Mr. Speaker, I thank the member for Brampton East for his speech. We have taken a few flights together to Toronto.
As the member mentioned, it has been a theme today of the student loan and grant provisions in the budget. However, I wonder if he can comment on the Federal Reserve Bank of New York report that was written not too long ago. July 2015 was the revised edition, and in March 2016, there was Staff Report No. 733, which studied the relationship between the federal U.S. student loan program and how it actually contributed to increasing tuition costs in the United States. The relationship it found was that the subsidized loan effect is most pronounced for the most expensive degrees offered by private institutions, two-year degrees, and vocational programs.

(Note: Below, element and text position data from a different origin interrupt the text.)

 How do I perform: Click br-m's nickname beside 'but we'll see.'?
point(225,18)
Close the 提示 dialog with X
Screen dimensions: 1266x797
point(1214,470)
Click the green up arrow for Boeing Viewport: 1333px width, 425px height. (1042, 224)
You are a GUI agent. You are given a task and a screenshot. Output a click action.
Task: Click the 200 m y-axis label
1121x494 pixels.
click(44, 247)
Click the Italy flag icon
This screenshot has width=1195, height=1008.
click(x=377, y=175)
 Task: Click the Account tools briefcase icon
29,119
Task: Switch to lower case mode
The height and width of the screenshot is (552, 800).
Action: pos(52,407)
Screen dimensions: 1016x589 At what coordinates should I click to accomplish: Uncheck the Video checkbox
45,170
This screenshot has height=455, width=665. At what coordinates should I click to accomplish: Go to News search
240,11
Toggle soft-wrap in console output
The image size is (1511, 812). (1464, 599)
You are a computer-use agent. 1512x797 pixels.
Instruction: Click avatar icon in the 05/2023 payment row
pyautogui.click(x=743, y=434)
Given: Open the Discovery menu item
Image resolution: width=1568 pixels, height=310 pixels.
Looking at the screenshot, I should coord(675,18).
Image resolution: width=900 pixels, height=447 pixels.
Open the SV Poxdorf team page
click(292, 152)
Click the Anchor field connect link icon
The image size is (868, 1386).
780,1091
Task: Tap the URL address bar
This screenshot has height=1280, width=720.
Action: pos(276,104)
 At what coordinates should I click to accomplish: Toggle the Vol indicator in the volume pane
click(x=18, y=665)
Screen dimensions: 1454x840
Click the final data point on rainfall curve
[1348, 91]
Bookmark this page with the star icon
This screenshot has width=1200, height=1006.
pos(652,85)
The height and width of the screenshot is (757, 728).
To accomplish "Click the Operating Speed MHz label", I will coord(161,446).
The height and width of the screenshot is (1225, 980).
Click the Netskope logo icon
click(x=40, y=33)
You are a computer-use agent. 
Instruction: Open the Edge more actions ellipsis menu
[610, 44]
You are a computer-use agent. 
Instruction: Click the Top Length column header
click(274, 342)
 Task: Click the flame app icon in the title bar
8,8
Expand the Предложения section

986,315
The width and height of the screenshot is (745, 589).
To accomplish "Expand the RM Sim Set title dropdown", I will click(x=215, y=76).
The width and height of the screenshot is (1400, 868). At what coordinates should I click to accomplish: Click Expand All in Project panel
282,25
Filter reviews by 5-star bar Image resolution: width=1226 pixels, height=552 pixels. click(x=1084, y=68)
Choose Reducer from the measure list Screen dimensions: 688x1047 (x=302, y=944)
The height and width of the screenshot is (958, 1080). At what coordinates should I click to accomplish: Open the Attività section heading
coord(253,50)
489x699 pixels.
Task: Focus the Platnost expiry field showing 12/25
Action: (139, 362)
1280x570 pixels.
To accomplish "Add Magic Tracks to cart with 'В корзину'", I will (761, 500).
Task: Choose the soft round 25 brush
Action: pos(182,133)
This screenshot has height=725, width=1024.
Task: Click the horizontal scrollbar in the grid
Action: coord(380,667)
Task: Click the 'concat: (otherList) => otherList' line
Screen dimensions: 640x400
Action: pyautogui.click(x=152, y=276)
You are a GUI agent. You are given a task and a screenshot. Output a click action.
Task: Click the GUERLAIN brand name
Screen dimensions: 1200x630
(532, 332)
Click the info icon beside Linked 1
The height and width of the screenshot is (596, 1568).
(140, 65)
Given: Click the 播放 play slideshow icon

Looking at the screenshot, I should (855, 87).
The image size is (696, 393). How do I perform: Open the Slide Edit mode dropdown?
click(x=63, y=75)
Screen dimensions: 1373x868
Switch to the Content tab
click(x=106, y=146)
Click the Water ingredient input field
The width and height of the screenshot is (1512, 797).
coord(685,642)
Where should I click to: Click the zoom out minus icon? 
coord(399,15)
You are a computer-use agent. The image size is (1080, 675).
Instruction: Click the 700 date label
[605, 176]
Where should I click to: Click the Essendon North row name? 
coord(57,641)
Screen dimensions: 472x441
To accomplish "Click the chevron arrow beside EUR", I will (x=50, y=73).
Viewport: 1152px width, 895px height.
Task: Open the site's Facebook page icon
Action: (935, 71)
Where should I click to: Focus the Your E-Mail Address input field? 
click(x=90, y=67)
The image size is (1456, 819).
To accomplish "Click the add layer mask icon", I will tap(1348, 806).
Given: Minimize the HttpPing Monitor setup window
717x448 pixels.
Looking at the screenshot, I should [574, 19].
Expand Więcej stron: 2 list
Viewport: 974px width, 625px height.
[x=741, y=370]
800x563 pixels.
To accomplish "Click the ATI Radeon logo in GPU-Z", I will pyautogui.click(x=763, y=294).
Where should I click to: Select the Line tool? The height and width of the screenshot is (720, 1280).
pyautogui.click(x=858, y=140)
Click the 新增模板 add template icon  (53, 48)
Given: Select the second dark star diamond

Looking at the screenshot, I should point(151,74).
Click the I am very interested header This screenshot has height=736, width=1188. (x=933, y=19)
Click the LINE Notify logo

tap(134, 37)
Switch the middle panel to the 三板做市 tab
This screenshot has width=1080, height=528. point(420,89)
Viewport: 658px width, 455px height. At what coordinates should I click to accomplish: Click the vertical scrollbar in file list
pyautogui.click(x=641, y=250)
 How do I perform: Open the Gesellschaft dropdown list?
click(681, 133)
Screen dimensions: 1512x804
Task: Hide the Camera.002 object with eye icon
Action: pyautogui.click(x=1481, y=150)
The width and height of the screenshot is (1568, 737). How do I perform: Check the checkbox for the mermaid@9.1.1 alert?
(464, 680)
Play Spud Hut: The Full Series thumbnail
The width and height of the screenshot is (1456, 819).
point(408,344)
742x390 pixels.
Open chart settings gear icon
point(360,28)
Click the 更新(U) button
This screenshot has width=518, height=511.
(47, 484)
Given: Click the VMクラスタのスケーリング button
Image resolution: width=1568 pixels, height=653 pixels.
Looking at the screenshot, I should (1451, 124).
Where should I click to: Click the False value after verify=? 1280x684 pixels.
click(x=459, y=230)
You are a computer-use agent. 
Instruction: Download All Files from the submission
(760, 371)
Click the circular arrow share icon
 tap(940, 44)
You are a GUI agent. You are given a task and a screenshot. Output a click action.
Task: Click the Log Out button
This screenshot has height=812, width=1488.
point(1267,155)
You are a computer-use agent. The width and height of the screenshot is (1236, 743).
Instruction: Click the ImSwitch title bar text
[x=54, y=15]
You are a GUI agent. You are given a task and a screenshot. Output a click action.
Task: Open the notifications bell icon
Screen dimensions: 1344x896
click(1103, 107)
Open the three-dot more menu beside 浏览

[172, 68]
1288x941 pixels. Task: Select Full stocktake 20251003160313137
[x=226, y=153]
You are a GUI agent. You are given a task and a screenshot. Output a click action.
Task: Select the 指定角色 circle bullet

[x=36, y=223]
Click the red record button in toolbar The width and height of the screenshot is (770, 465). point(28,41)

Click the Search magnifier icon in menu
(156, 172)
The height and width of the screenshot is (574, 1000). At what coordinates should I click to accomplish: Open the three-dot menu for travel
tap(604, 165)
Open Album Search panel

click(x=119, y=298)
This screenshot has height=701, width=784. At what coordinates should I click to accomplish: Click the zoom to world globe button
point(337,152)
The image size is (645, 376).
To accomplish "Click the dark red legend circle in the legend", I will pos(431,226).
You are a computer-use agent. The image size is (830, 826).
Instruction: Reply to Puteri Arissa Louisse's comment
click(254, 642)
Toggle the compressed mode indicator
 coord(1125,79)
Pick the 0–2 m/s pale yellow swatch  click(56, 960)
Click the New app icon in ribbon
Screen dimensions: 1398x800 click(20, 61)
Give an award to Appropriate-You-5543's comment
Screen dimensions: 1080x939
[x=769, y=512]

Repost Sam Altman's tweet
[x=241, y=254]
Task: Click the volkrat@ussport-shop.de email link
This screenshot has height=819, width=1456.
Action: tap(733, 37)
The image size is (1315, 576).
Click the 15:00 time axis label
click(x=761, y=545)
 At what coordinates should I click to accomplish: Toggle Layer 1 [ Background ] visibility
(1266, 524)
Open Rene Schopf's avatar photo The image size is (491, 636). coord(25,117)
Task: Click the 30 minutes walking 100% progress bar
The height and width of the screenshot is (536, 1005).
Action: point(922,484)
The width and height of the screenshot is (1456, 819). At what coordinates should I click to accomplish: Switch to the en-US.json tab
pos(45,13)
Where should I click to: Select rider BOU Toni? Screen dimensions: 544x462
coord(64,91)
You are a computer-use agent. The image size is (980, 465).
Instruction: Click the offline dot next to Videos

We are trying to help students by paying for their education, but this is the latest data coming out of the United States where they provide significant contributions through loan and grant programs. I have a U.S. master's degree, and I am familiar with how expensive it is to get a post-secondary education there.
However, for these types of programs, when we increase them, the correlation is that we increase the cost of the programs of post-secondary institutions. In this case, the Federal Reserve Bank of New York found that the relationship was mostly between expensive programs, vocational programs, and two-year programs.
Therefore, is the effect of this increase in the budget going to be that program costs in Canada might actually start going up in relation to how much they are being subsidized? I would like to hear the member's comments on this.